So that would be like trying to drink from a geyser. It just would really suck. It would
kick you back on your ***, you'd be bloody, and you'd be picking yourself up and fighting
fires, trying to get some version of the world that was actually a legitimate representation.
So we're not going to do that. And, you know, we're all overachieving testers.
So we think we should test every change. And that actually really, really sucks, too. Because
like I described, things are changing every millisecond in the data, and they might be
very small. And doing this parceling out of testing into MapReduces actually takes a long
time, too, unfortunately. So every change is kind of like drinking from
a waterfall. It's just this never-ending barrage of water. So we're not going to do that.
We kind of came up with this compromise that said daily. Daily gives us a really good signal.
It's something that we can look at and say that on this day, we see that all these parks
disappeared. What happened on that day? Was there a batch change to a feed that might
have parks? Was there, you know, some public data changed about them? Did some user come
in and decide to just delete all the parks in Washington, D.C.?
We don't know. But now we at least have a starting point that sort of gives us a little
bit of a temporal location. So we finally have our happy little water fountain to drink
from. And that's what I'll leave you with.
[ Applause ] >>Tony Voellm: Great.
Great. Thank you Brendan and Yvette. So we have Q&A so you can line up and ask
questions if you like. We can take one live. And, like, in five seconds, I will have the
moderator in front of me. My takeaway? Wow, you get to go to Hawaii
a lot. That's -- >>Yvette Nameth: That's Australia. This is
actually outside of Melbourne. There are baby Penguins and little Penguins that you can
find under your car. >>Tony Voellm: I think there are two questions
over here. But they're deciding who's going to go first.
Please. >>Yvette Nameth: Don't be afraid.
>>> I'm just curious about -- I assume users will sometimes find errors, since you can't
check everything? But how often would you say that your tests
find errors in the data as opposed to the users finding errors?
>>Yvette Nameth: I think the scale of the error that a user finds versus the scale of
an error that our test finds, we're talking massively different.
Like Brendan said, we're checking for the really big things, you know, the things that
have to be right. Like, the Eiffel Tower has to exist on the map, because a majority of
users would notice that. We're not testing that, like, your parcel of land, like, that
little outline, is exactly correct. Which is what, like, you know, my aunt complains
to me about when I tell her I work on Google Maps. But how am I ever going to know this?
So I would say that we catch a majority of the large ones. I don't know if I would give
a back of envelope percentage for that. And I would say we catch very few of the small
ones unless they are systemic, like every parcel of land is misplaced.

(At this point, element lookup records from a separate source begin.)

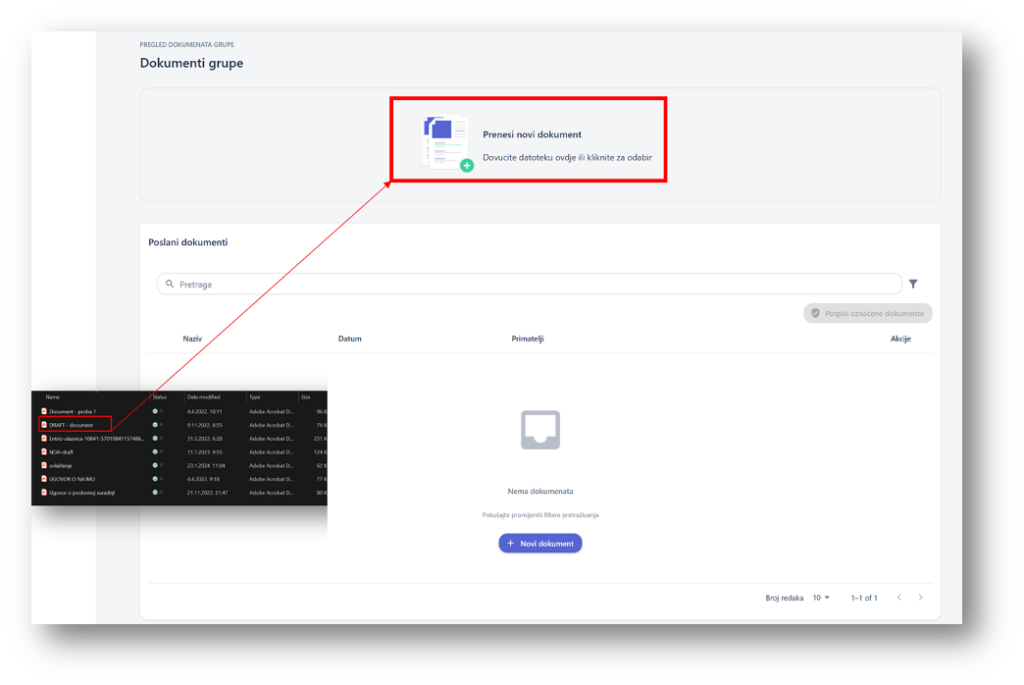The image size is (1024, 685).
Task: Click the green sync status icon for ovlaštenje
Action: point(155,465)
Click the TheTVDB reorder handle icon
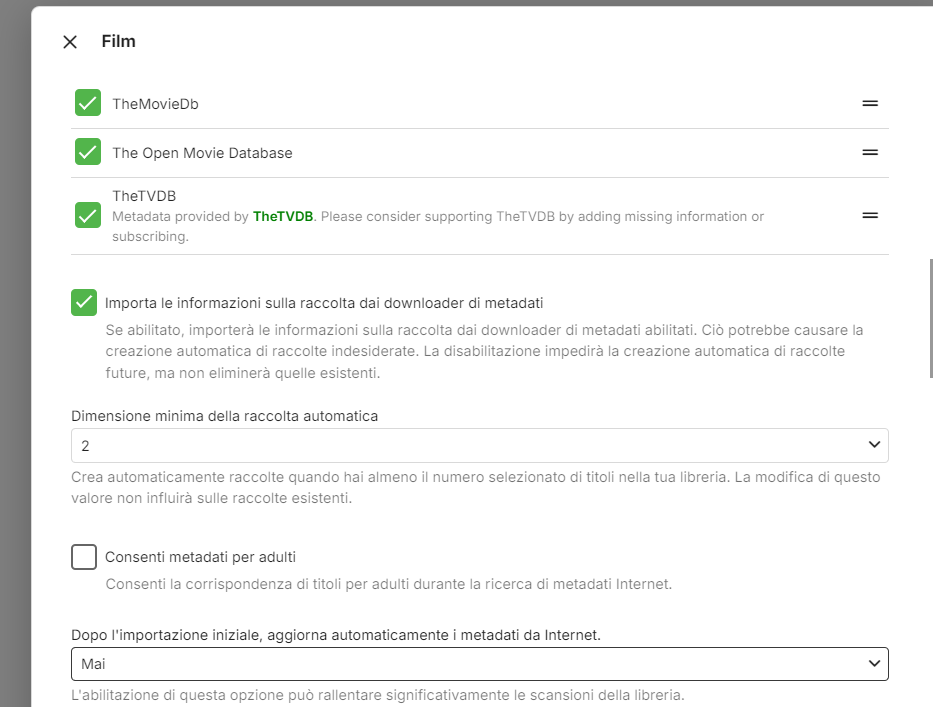 point(870,216)
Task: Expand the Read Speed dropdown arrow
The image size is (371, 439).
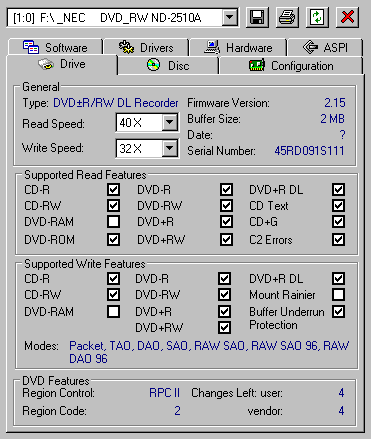Action: [x=170, y=122]
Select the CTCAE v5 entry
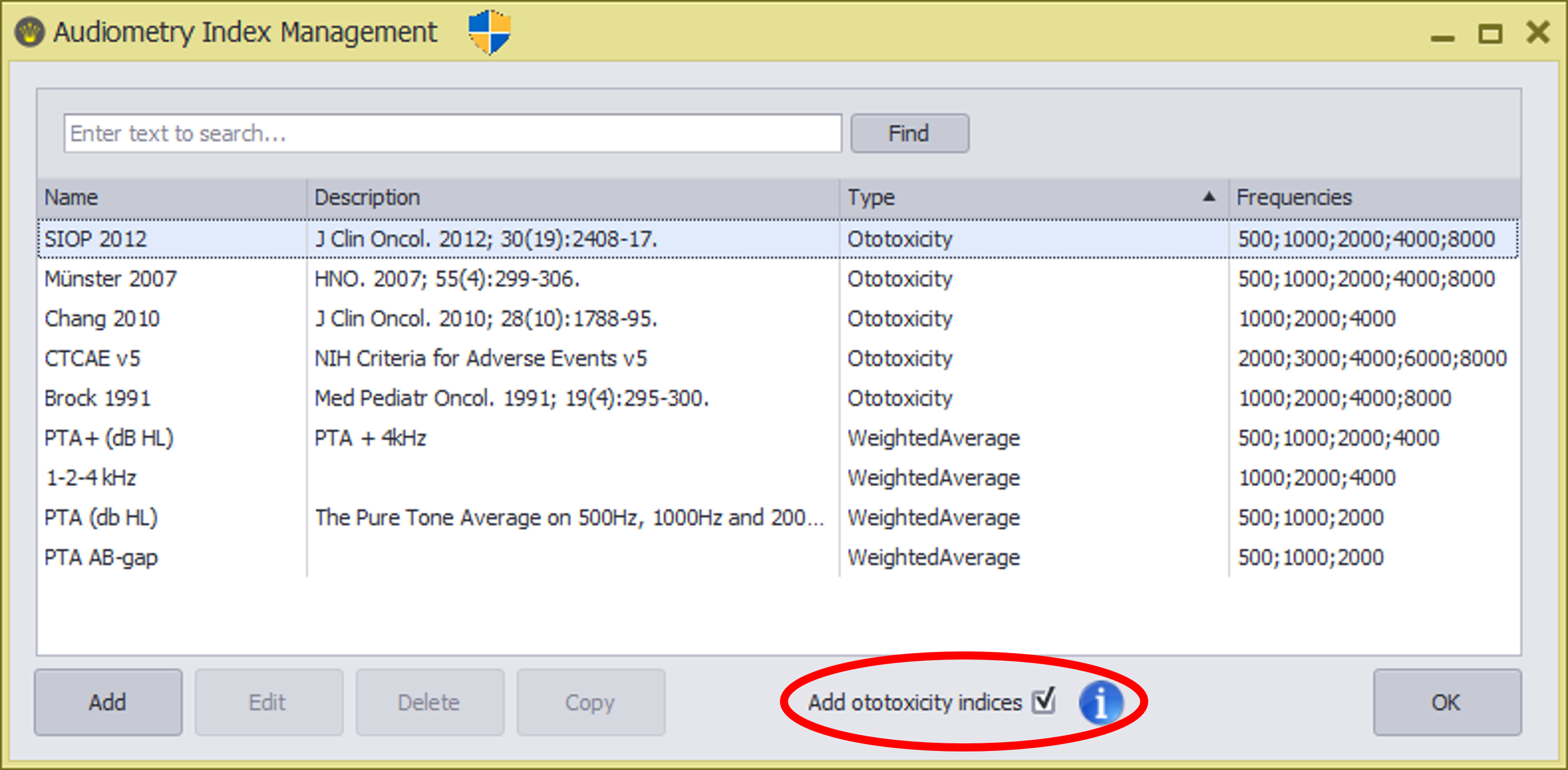Screen dimensions: 1568x770 [x=92, y=358]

>>> Okay. >>Tony Voellm: Great. Next question up over
here to the right, please. >>> Hi, my name is Igor. I work for Nokia
maps. And my question is, do you compile data? If
yes, do it as both raw and compile data? >>Brendan Dhein: That's an interesting question.
And let's think about how to answer this correctly. So in terms of do we test our third-party
providers coming in and the actual data package that goes out to maps?
>>> Exactly. >>Brendan Dhein: Yes.
>>Yvette Nameth: So, yeah, we test both and can't really say much more than that.
>>> Thank you. >>Yvette Nameth: I really like my NDA and
my job. [ Laughter ]
>>Brendan Dhein: Exactly. >>Tony Voellm: Yeah, I always like these questions.
Great. We have time for just one more. So please.
>>> I'm Dylan (phonetic). I work for Google. High-level question. You talked about data,
and before now, we have mostly been talking about code. Does the situation come up where
you have a data push that's totally valid that suddenly sets off a code bug that maybe
has been in production for months, you know, and other mitigation -- The question is, what's
the mitigation strategy for that? >>Brendan Dhein: Depending upon how bad the
code bug you found, very fast roll-backs are essentially very key to doing a data push.
We want to be able to see, if we do have a problem in production, to turn it off. But
also canarying your data and just following good release hygiene and trying to simulate
any type of failure mode before it actually hits the user.
>>Tony Voellm: Great. >>Yvette Nameth: And that is the second most
common type of bug after the raw data bug. So....
>>Tony Voellm: Great. And with that, thank you, Yvette. Thank you,
Brendan. [ Applause ]